Overall, I can't say I hate Billy Hatcher and the Giant Egg, but I can't say I like it either. A neat gimmick and an attractive world are marred by unreliable gimmicks, the trappings of the lives system, and the fact that the game waits as long as it does to tell you to go get more collectables. If this is a game that makes you curious, then I can say it's worth at least giving a shot, but I won't blame you if you want to drop it after a few worlds.

Also, ain't no way I'm going to try to 100% this game. There's no way you get something cool for finding all the emblems. Unless it makes my Wii spit out a $100 bill I ain't doing it, and I recommend you do the same. Just focus on getting enough collectables and move on. Save yourself some headache.

Reviewed on Mar 11, 2024


8 Comments


originally, my first (much longer) draft of my review covered basically everything you did, even down to breaking down my issues with lives systems in games before i backpedaled and decided to go small. very glad to see someone else come by and succeed in doing what i had originally wanted to do (you explained the groundpound issue so much better than i managed, lol).

also, the issue with the rails is super easily remedied by just jumping onto them while holding the egg; billy and the egg just kinda stick into place and roll down easy peasy. the game very clearly does have sections where it wants you to put the egg on the rails by itself, and i have to assume the only reason those sections made it through to release was because playtesters all jumped on them instead. honestly amazed you seemed to get past it the "intended" way in only 5 game overs, i maybe got the egg onto the first rail twice in just as many attempts before discovering the jumping thing.

great review!
@silvernevermind Thank you! When I was first writing my thoughts about lives systems I was worrying I was rambling too much, but I'm glad you got something out of it!

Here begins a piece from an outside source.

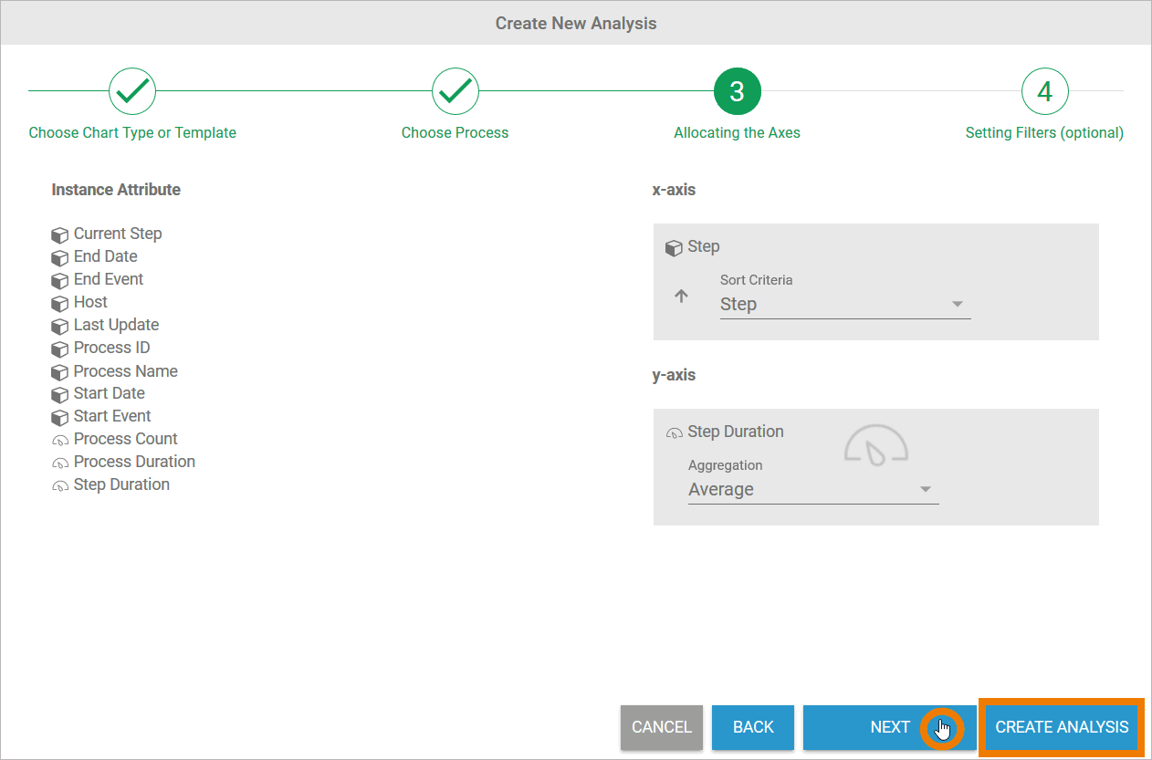
Task: Select the Start Event attribute
Action: pos(112,416)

I never would've thought to try to jump on one of those rails. I always jumped on the blue ones since those are normal and safe. Jumping on the red ones just seemed like an easy way to fall and lose a life, so I never even considered it. I wish I knew that earlier, it definitely would've saved me some headache!

1 month ago

I once wrote a Valentine's Day card that said, "If I was Billy Hatcher, you'd be my giant egg." The relationship didn't last. I wonder why.
@Spinnerweb Some people fail to understand creative symbolism. I, for one, see the beauty in such a bold statement. May you one day find your giant egg, if you have not already.

1 month ago

Eggs-cellent review!

I will never play this.
@FallenGrace Thank you! You're probably better off not playing this anyway!

1 month ago

As someone who loves this shitty game, no you do not get anything for 100%ing the emblems. 💀
@hotpoppah somehow I'm not surprised 😅 thanks for the info! I wish I could've liked this game more since the vibes are neat in it!